- What is being asked
What is needed is an exact copy of the line with "Screen dimensions: 1218x685" and all lines that follow it in the entries below, the last line included.
**** Input
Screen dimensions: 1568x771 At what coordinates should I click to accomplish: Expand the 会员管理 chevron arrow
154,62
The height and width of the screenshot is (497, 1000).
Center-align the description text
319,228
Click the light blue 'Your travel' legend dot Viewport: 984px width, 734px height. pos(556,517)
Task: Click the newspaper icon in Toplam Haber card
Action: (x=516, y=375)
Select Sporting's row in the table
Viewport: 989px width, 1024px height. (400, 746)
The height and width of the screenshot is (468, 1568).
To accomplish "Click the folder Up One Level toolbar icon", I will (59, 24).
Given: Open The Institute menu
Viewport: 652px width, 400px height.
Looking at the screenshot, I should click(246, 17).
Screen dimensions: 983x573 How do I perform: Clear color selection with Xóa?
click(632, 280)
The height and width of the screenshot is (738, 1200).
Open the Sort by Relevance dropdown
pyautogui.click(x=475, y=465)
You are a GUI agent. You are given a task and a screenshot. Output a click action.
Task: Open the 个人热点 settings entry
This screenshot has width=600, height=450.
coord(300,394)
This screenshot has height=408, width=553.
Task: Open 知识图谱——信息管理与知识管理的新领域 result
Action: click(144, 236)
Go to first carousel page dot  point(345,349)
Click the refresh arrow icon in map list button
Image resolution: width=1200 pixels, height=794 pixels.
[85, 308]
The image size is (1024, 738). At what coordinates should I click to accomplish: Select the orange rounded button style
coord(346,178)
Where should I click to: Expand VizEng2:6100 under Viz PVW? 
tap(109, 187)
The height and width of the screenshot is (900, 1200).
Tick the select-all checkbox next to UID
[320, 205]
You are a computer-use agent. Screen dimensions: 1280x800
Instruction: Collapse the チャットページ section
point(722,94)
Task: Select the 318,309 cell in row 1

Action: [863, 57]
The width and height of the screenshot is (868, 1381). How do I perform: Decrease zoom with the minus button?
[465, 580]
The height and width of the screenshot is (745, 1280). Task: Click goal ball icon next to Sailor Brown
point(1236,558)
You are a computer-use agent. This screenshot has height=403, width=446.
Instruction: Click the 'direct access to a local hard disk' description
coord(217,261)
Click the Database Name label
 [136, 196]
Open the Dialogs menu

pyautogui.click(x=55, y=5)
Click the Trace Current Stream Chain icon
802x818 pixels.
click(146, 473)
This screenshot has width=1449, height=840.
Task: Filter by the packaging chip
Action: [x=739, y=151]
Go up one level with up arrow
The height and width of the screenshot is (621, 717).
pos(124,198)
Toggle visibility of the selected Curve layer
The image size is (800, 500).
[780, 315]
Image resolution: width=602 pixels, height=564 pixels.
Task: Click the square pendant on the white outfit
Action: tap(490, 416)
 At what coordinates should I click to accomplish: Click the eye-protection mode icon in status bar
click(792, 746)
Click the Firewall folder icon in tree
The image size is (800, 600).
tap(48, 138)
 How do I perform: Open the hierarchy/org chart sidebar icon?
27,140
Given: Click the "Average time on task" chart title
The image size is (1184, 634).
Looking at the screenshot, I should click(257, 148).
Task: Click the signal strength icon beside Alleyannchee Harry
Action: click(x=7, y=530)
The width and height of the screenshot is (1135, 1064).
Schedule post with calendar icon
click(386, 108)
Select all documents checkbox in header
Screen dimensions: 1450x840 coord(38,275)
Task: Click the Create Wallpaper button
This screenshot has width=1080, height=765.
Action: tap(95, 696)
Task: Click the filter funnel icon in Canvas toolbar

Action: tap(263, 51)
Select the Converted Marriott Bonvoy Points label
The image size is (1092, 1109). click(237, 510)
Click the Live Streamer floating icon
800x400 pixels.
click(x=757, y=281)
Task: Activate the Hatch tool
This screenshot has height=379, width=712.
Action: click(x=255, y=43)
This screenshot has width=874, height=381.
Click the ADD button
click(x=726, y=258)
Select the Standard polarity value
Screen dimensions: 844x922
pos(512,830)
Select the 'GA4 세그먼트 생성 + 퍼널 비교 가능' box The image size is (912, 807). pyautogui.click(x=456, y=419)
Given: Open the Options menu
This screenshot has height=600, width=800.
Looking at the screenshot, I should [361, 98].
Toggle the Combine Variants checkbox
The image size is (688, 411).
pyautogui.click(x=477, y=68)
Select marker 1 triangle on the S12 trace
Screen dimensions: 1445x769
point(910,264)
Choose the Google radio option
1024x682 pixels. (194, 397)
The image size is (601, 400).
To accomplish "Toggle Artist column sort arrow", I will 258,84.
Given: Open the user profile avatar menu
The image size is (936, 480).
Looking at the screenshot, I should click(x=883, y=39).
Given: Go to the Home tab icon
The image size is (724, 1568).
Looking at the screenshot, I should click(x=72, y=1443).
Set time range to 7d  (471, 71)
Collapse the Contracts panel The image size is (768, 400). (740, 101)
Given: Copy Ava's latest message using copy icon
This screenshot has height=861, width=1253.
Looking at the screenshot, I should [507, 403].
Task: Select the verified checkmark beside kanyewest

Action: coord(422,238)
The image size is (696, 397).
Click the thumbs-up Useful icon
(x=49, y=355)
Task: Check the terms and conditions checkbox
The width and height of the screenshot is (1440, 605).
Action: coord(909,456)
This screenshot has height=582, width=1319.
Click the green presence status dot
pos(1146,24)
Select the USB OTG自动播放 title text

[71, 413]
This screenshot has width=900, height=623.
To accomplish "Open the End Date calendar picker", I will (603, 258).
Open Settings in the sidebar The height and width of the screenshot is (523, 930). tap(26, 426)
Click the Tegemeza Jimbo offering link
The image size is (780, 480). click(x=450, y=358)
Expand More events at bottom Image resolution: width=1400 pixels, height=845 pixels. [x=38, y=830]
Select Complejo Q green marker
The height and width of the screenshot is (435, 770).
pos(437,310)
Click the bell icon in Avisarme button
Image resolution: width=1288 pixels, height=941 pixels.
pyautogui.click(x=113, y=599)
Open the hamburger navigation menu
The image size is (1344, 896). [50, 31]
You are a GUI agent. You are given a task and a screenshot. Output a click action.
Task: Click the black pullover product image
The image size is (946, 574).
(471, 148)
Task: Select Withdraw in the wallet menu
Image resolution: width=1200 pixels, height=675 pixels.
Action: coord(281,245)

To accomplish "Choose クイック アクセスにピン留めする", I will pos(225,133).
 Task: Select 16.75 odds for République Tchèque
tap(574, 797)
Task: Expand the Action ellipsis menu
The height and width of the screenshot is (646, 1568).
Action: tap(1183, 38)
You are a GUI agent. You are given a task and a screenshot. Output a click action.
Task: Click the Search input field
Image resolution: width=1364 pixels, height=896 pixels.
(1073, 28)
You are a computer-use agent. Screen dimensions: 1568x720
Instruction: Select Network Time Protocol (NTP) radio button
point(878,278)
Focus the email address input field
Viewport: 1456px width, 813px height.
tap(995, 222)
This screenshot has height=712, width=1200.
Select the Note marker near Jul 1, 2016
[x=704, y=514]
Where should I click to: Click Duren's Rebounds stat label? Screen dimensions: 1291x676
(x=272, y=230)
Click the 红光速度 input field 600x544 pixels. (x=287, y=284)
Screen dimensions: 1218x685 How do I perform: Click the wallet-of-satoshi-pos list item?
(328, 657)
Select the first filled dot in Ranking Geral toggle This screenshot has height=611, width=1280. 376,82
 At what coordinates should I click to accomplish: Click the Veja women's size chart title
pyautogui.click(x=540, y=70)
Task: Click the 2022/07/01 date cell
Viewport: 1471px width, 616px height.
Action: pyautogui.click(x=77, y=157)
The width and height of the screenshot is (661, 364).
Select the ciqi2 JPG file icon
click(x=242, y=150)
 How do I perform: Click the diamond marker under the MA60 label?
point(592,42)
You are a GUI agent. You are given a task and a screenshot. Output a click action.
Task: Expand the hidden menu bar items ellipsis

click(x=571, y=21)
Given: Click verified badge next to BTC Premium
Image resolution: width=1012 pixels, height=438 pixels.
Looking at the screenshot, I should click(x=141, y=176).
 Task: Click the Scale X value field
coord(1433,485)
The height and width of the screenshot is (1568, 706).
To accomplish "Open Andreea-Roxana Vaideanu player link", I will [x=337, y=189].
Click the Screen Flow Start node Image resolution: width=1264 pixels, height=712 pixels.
********
- The completed task
Screen dimensions: 1218x685 How do I perform: Click the wallet-of-satoshi-pos list item?
(328, 657)
Select the first filled dot in Ranking Geral toggle This screenshot has height=611, width=1280. 376,82
 At what coordinates should I click to accomplish: Click the Veja women's size chart title
pyautogui.click(x=540, y=70)
Task: Click the 2022/07/01 date cell
Viewport: 1471px width, 616px height.
Action: pyautogui.click(x=77, y=157)
The width and height of the screenshot is (661, 364).
Select the ciqi2 JPG file icon
click(x=242, y=150)
 How do I perform: Click the diamond marker under the MA60 label?
point(592,42)
You are a GUI agent. You are given a task and a screenshot. Output a click action.
Task: Expand the hidden menu bar items ellipsis

click(x=571, y=21)
Given: Click verified badge next to BTC Premium
Image resolution: width=1012 pixels, height=438 pixels.
Looking at the screenshot, I should click(x=141, y=176).
 Task: Click the Scale X value field
coord(1433,485)
The height and width of the screenshot is (1568, 706).
To accomplish "Open Andreea-Roxana Vaideanu player link", I will [x=337, y=189].
Click the Screen Flow Start node Image resolution: width=1264 pixels, height=712 pixels.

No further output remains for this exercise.